Would you please explain a bit more to me on the difference between thinning the first coat and using 100% percent tung oil for every coat?


----------



## cabinetman (Jul 5, 2007)

Michael T.X. said:


> a. what do you mix with 100% Tung oil for the first coat?
> 
> *Mineral Spirits*
> 
> ...


*What's the project?


*
















.,


----------



## Al B Thayer (Dec 10, 2011)

Michael T.X. said:


> Thank you! I find this answer very helpful and are ready to try it. A few details:
> 
> a. what do you mix with 100% Tung oil for the first coat?
> 
> ...


If I thin my varnish or tung oil. I use turpentine. It has solids that will be left behind making your finish stronger unlike min spirits. 

I would only thin about 10% and try that. It should be about as thin as stain, maybe a little thicker. Don't mix much of the material because it goes a long way. You can always mix more. 

The first coat is wetting it several times to "feed" it what it's asking for. More as it soaks in. If it gets away from you and starts to dry and get sticky. Wet it and wipe it smooth and continue with your hands. 

On larger projects you will need to do it in sections. When I finish a table. I do the top and edges as one section. You should use a rag not a brush so it will be very easy to cover a lot of surface. 









These two pics are from a table I finished with wiping varnish. Pour it on and plow it around and let it soak and pour on some more till you feel it's really saturated. 

Al

Nails only hold themselves.


----------



## Al B Thayer (Dec 10, 2011)

Michael T.X. said:


> Another thought Al:
> 
> Would you please explain a bit more to me on the difference between thinning the first coat and using 100% percent tung oil for every coat?


Better deeper penetration and more time to work with it. 

Al

Nails only hold themselves.


----------



## Al B Thayer (Dec 10, 2011)

Michael T.X. said:


> Thank you! I find this answer very helpful and are ready to try it. A few details:
> 
> a. what do you mix with 100% Tung oil for the first coat?
> 
> ...


Sorry I missed one question. 
If you flood the surface and rub it in with your hand or for your first time with the rag you applied the finish with. It won't turn into a gummy mess. You can use min spirits but turp is better. Here is another explanation for basically the same finish.
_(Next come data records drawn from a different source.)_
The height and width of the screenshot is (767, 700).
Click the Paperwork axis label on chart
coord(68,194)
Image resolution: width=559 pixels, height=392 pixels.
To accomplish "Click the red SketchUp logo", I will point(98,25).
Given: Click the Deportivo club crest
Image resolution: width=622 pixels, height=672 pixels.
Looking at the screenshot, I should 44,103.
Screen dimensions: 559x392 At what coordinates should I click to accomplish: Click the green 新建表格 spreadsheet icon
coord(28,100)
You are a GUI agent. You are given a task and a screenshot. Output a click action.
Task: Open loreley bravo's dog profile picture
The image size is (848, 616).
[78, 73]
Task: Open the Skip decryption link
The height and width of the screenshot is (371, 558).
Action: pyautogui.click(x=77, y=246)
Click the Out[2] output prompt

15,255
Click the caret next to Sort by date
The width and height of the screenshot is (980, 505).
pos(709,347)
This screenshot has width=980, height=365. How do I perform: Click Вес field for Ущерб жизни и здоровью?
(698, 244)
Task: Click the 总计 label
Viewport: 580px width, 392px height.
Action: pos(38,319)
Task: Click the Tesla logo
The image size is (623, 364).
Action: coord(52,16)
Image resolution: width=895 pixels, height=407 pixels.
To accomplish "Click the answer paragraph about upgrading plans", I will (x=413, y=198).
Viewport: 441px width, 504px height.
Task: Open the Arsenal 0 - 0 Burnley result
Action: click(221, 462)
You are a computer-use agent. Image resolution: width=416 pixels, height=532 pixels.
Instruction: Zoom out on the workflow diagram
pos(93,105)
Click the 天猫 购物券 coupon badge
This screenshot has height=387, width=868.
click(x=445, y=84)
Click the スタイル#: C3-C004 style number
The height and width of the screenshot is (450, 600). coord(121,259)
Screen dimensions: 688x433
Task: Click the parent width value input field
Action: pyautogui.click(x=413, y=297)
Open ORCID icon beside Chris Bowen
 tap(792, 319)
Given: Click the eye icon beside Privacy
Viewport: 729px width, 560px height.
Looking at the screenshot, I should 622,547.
http://tlc.howstuffworks.com/home/guide-to-furniture-finishes-ga6.htm

Al

Nails only hold themselves.


----------



## Al B Thayer (Dec 10, 2011)

Michael

This is another really good finish method. 

http://www.wwch.org/technique/finishes/oilfin.htm

Al

Nails only hold themselves.


----------



## acowboy (Nov 20, 2013)

Here is a lengthy video on oil finishes, some good facts.
http://www.woodworkingonline.com/2007/11/12/podcast-28-oils-and-varnishes/
Prepping your surface is the key


----------



## Al B Thayer (Dec 10, 2011)

acowboy said:


> Here is a lengthy video on oil finishes, some good facts.
> http://www.woodworkingonline.com/2007/11/12/podcast-28-oils-and-varnishes/
> Prepping your surface is the key


Thanks for the link. Seems many here are so into poly they don't give themselves a chance to experience finishes that are easy to apply and add more beauty to the wood.

Al

Nails only hold themselves.


----------



## Michael T.X. (Jan 7, 2014)

Thank everyone for your input on this subject matter!

Special Thanks to Al B Thayer for all your attention and help. I am at this point curious enough to want to ask about the quote at the end of your posts: "Nails only hold themselves", ehn.......?

Also I have re-posted pics of some of my work in "project showcase" forum and included a bit info about each, check them out in the post titled "Wood Sculpture"

Cheers.


----------



## Al B Thayer (Dec 10, 2011)

Michael T.X. said:


> Thank everyone for your input on this subject matter!
> 
> Special Thanks to Al B Thayer for all your attention and help. I am at this point curious enough to want to ask about the quote at the end of your posts: "Nails only hold themselves", ehn.......?
> 
> ...


Nails only hold themselves is the first aspect of woodworking I learned in 7grade shop class. Another words, use a screw to hold two parts together as nails only hold themselves. The shop teacher was a giant of a man and was prone to use the words "damn" and "hell" and we feared him from the first day. He also really cared about us and had a giant heart too. 

Al

Nails only hold themselves.


----------